• **Short exercise A**: In the forum post, which two sects does the quoted passage say have always had members in one or both of the legislative branches?
• **Short exercise B**: Reproduce the forum post word for word, starting at "--James Madison, 1817" and ending at "probably too dangerous.".

• **Page excerpt**:
To: Dale Baker who wrote (44161)12/7/2007 12:15:48 AM
From: Sam  Read Replies (2) | Respond to of 543584
 
Is the appointment of Chaplains to the two Houses of Congress consistent with the Constitution, and with the pure principle of religious freedom? In strictness the answer on both points must be in the negative. The Constitution of the US forbids every thing like an establishment of a national religion. The law appointing Chaplains establishes a religious worship for the national representatives, to be performed by ministers of religion, elected by a majority of them; and these are to be paid out of national taxes. Does not this involve the principle of a national establishment, applicable to a provision for a religious worship for the constituent as well as of the representative body, approved by the majority, and conducted by ministers of religion paid by the entire nation? The establishment of the chaplainship to Congress is a palapable violation of equal rights, as well as of Constitutional principles. The tenets of the Chaplains elected shut the door of worship against the members whose creeds and consciences forbid a participation in that of the majority. To say nothing of other sects, this is the case with that of Roman Catholics and Quakers who have always had members in one or both of the legislative branches. Could a Catholic clergyman every hope to be appointed a Chaplain? To say that religious principles are obnoxious or that his sect is small, is to lift the veil at once and exhibit in its naked deformity the doctrine that religious truth is to be tested by numbers, or that the major sects have a right to govern the minor.

--James Madison, 1817

It would be nice if someone running for President would have the courage to quote Madison. Though in fairness to modern politicians, this was in Madison's notebooks. There is no record of his saying it publicly. It was probably too dangerous.

Rows of pointing data
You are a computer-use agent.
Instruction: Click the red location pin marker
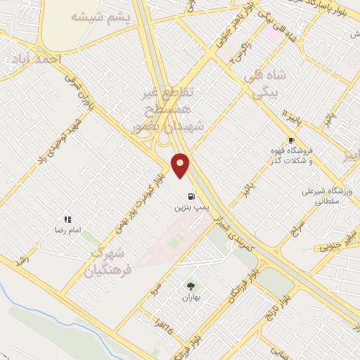pos(181,165)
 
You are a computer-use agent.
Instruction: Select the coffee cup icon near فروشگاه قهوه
pos(291,141)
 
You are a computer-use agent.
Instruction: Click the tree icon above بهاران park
pos(191,285)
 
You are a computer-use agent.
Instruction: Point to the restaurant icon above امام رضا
pos(68,219)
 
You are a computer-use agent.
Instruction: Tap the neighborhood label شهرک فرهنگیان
pos(110,260)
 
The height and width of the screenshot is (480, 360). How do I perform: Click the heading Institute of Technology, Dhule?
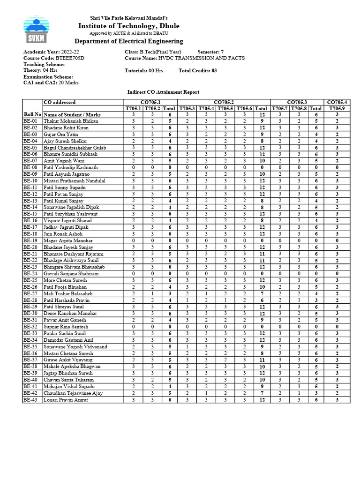click(x=128, y=26)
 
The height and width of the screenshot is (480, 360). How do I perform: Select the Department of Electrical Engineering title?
click(x=128, y=41)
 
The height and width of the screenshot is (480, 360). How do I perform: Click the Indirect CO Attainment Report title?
click(x=163, y=92)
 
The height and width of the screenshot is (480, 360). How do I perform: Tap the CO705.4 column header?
click(x=337, y=102)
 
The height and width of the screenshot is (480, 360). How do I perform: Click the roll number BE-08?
click(x=32, y=167)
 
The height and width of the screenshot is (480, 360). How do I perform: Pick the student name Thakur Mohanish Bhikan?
click(x=71, y=121)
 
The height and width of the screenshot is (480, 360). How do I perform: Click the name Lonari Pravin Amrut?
click(x=66, y=400)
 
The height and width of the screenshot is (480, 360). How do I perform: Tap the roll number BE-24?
click(x=32, y=273)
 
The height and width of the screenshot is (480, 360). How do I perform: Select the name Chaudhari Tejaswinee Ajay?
click(x=73, y=393)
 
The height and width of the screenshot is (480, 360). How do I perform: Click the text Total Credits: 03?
click(x=197, y=71)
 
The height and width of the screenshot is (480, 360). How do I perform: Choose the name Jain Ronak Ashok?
click(x=63, y=233)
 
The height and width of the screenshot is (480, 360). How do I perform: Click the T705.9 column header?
click(x=337, y=108)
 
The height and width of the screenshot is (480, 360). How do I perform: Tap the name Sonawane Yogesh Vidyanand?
click(x=75, y=347)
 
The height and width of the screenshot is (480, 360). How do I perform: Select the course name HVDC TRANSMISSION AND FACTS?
click(x=184, y=58)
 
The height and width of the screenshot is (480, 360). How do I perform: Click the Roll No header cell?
click(x=32, y=114)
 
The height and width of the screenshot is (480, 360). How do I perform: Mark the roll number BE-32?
click(x=32, y=327)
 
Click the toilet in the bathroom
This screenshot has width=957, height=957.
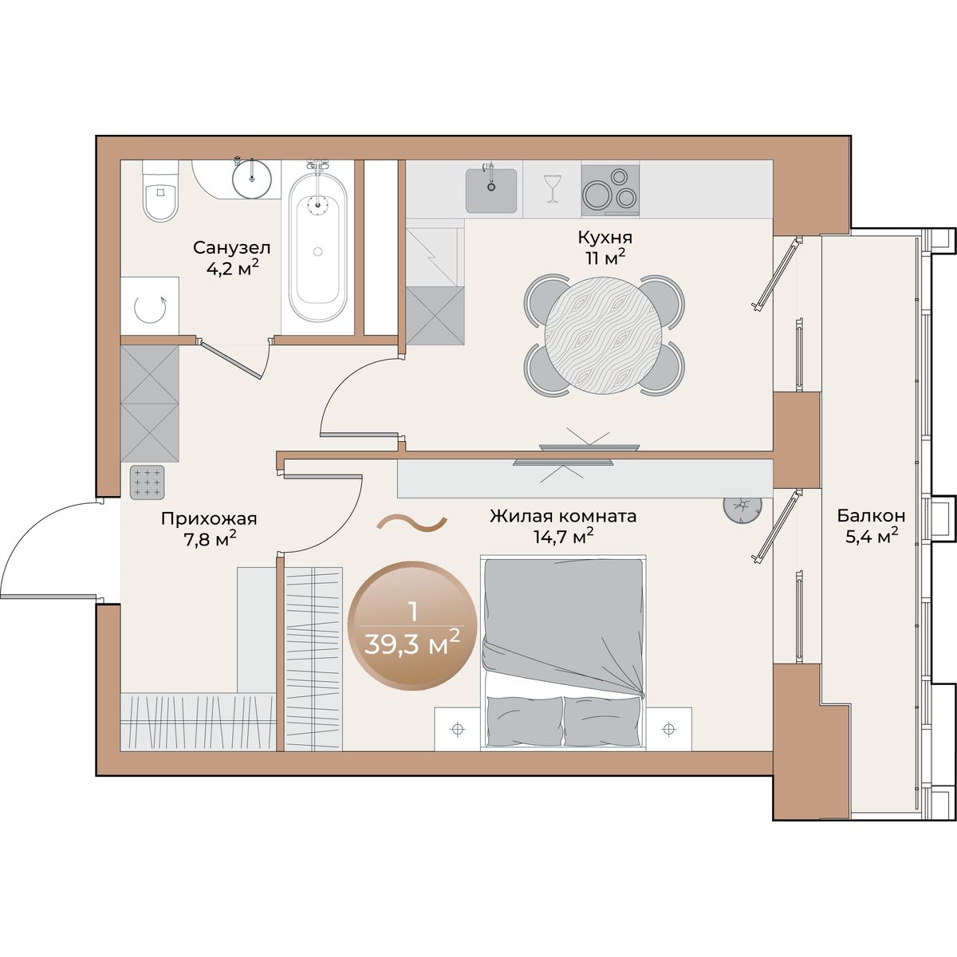pos(160,191)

• **Finished answer A**: Roman Catholics and Quakers.

• **Finished answer B**:
--James Madison, 1817

It would be nice if someone running for President would have the courage to quote Madison. Though in fairness to modern politicians, this was in Madison's notebooks. There is no record of his saying it publicly. It was probably too dangerous.